The honest limitations
- The risk-neutral world is fictional, and it is easy to forget that. Risk-neutral probabilities are pricing weights, not forecasts. The market may price a 5 percent chance of a crash into options while the real-world probability is 1 percent, with the gap being the risk premium people pay for insurance. Reading risk-neutral probabilities as predictions is a genuine and common error, and it distorts everything from risk reports to regulatory models.
- It leans entirely on replication. Where you cannot hedge, jumps of random size, volatility that moves on its own, illiquid underlyings, the argument that preferences do not matter breaks down. In those markets there is no unique risk-neutral measure, and the price you get depends on assumptions you have quietly smuggled in about how the market prices unhedgeable risk.
- It says nothing about whether the model is right. Risk-neutral valuation will faithfully compute the price implied by whatever process you feed it. Feed it a bad description of reality and it will give you a precise, internally consistent, wrong answer.

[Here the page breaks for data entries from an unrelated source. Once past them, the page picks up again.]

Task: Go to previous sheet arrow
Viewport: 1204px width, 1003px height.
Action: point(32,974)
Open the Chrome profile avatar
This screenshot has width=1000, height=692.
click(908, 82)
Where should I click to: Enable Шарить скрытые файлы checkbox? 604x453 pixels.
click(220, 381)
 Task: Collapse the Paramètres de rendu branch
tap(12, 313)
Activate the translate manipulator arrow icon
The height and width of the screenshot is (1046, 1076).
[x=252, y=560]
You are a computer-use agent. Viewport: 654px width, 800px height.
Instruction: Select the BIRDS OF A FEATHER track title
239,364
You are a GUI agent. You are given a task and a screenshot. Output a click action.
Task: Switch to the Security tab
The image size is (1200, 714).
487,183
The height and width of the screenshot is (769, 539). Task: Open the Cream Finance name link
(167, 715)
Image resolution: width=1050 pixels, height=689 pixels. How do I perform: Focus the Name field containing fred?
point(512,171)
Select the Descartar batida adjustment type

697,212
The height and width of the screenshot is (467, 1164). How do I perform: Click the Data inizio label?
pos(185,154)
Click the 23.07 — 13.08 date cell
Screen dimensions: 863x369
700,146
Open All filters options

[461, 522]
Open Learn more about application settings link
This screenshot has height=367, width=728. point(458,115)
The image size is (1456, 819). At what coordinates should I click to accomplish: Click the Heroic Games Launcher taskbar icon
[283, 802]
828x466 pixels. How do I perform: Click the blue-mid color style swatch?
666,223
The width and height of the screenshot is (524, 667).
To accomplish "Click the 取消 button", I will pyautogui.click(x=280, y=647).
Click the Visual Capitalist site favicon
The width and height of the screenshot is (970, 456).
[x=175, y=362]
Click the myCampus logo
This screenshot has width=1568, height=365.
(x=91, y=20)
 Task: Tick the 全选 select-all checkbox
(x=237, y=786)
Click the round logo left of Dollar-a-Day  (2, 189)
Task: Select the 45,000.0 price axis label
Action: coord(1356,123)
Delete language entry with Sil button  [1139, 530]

- The frictionless hedging assumption is still there. Continuous rebalancing at zero cost is what makes replication work on paper. It is expensive in practice, and it fails exactly when volatility spikes and you most need it.
The one-line takeaway
Cox and Ross showed that when an option can be hedged, investors' attitudes to risk cancel out of its price entirely, so you may as well compute the price in an imaginary world where nobody fears risk at all, take the expected payoff and discount it, a shortcut that turned option pricing from a differential-equations problem into an averaging problem and made every model that came afterwards possible.